Comparative profiling of sarcoplasmic phosphoproteins in ovine muscle with different color stability

- Difference in phosphorylation was observed among muscles of different color stability.
- Most color-related phosphoprotein were glycolytic enzymes.
- The phosphorylation of myoglobin was inversely related to meat color stability.
- The phosphorylation of myoglobin may regulate it' s redox stability.
- Difference in the phosphorylation of glycolytic enzymes may affect meat color.

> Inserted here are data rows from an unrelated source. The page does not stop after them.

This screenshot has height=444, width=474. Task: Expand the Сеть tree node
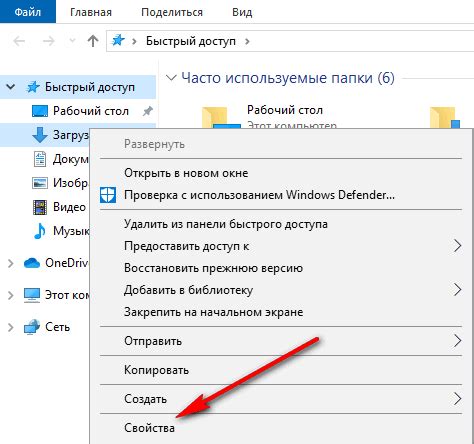point(11,327)
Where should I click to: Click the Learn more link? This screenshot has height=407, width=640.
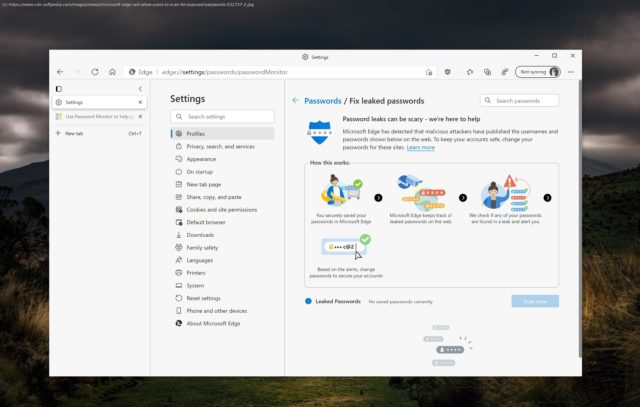421,147
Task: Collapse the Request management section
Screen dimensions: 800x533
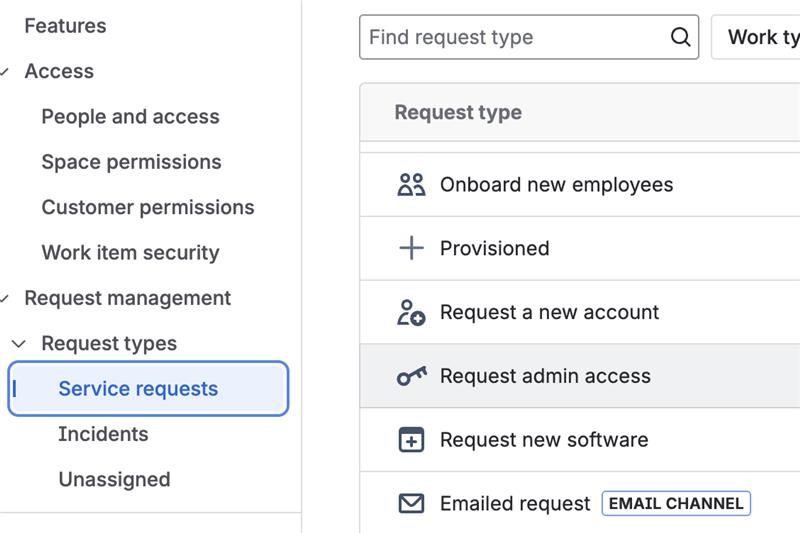Action: (x=6, y=299)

The phosphorylation of sarcoplasmic proteins in postmortem muscles was investigated in relationship to color stability in the present study. Although no difference was observed in the global phosphorylation level of sarcoplasmic proteins, difference was determined in the phosphorylation levels of individual protein bands from muscles with different color stability. Correlation analysis and liquid chromatography - tandem mass spectrometry (LC-MS/MS) identification of phosphoproteins showed that most of the color stability-related proteins were glycolytic enzymes. Interestingly, the phosphorylation level of myoglobin was inversely related to meat color stability. As the phosphorylation of myoglobin increased, color stability based on a∗ value decreased and metMb content increased. In summary, the study revealed that protein phosphorylation might play a role in the regulation of meat color stability probably by regulating glycolysis and the redox stability of myoglobin, which might be affected by the phosphorylation of myoglobin.